A basic script of invoking an AWS Bedrock LLM model (using Anthropic Claude v2 as example) and get responses.
- Make sure your organization have access to at least one Bedrock model in at least one of the region.
- Create an AWS Cognito Identity pool using Guest access and Basic (classic) authentication.
- Create a IAM role in the identity pool and grant it the permission with Bedrock full access policy.
- Copy the region name, identity pool ID string and the role's ARN (Amazon Resource Name) string to replace the variables in the script
bedrock.js
:
const region = "{region}";
const cognitoIdentityPoolId = `${region}:00000000-0000-0000-0000-000000000000`;
const bedrockRoleArn =
"arn:aws:iam::000000000000:role/service-role/{AWSRoleForBedrockName}";
The reason of having to access Bedrock in guest mode is due to the session policy behavior/design of the STS client. You'll have to encode/hide the identity pool ID as well as the role ARN.
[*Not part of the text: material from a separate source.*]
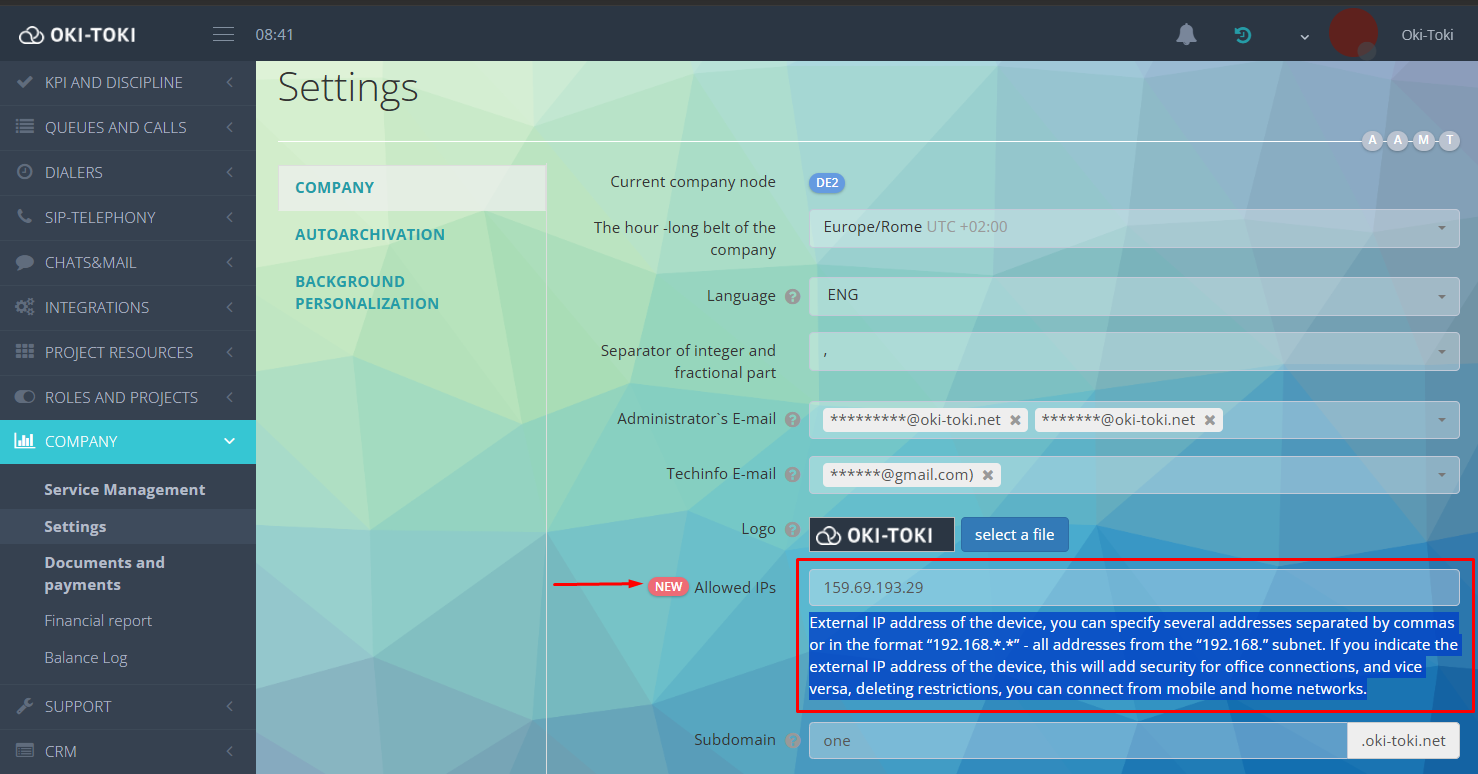The width and height of the screenshot is (1478, 774).
Task: Switch to Background Personalization tab
Action: [x=367, y=292]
npm install @aws-sdk/client-cognito-identity @aws-sdk/client-sts @aws-sdk/client-bedrock-runtime
// or
yarn add ...
For additional SDK reference, see Get started in the browser and Developer Reference.
// streaming output mode
const streamingMode = false;
// model prompt
const prompt = `
Human: Please invent a fake programming language for cats.
Assistant:`;
// model params
const modelId = "anthropic.claude-v2";
const modelParams = {
prompt: prompt,
max_tokens_to_sample: 2048,
temperature: 0.1,
top_p: 0.9,
};
See Anthropic Claude Text Completions API and Prompt engineering overview for how to configure the prompt and parameters.
- The non-streaming mode (wait until all responses returned) should be able to work in browser (not tested).
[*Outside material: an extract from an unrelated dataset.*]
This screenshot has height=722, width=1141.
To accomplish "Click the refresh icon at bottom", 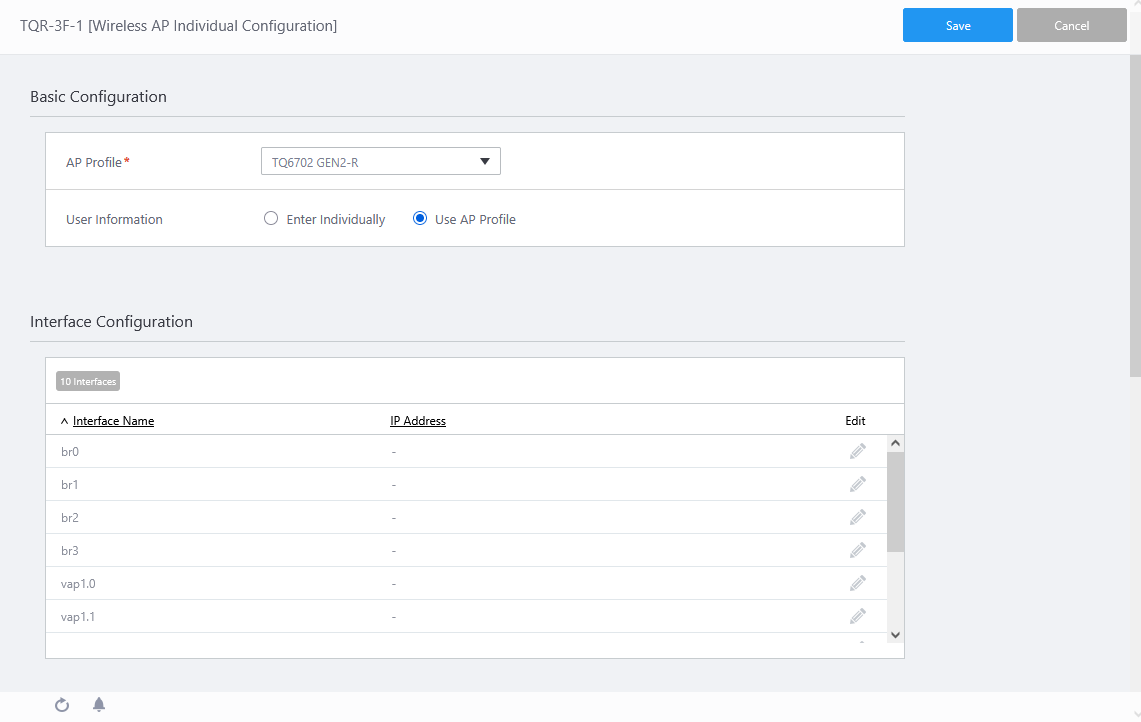I will tap(62, 705).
- The streaming output mode (by setting
streamingMode
totrue
) usesprocess
of Node.js to print string without new lines. But you can get the idea of how the streaming works.
node bedrock.js
Human: Please invent a fake programming language for cats.
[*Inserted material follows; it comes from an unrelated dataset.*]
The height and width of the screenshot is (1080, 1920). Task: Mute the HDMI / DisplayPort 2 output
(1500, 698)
Assistant: Here is an idea for a fake programming language for cats:
MeowScript
- Variables are called "mice" instead of variables. So you would declare a mouse like:
mouse myMouse;
- Functions are called "catnaps" instead of functions. So you define a catnap like:
catnap eatFood() {
// code here
}
- Common language keywords:
- meow - used instead of print/console.log to output something
- purr - used instead of return to return from a catnap
- scratch - used instead of break to break out of a loop
- pounce - used instead of continue to skip to next loop iteration
- Loops like "while" and "for" would be called "prowl" and "stalk" instead
- Logical operators like "&&" and "||" would be "hiss" and "purr"
- Comments start with "//" but are called "thoughts" instead of comments
So a simple MeowScript program might look like:
mouse foodBowl;
catnap eatFood() {
meow("Yummy food!");
purr;
}
prowl (foodBowl.isEmpty()) {
meow("Bowl is empty, meow for more!");
eatFood();
}
So that gives a general idea of what a cat programming language could look like!
In order to have the model "remember" the previous conversation, include the previous output as prompt in front of the new ones.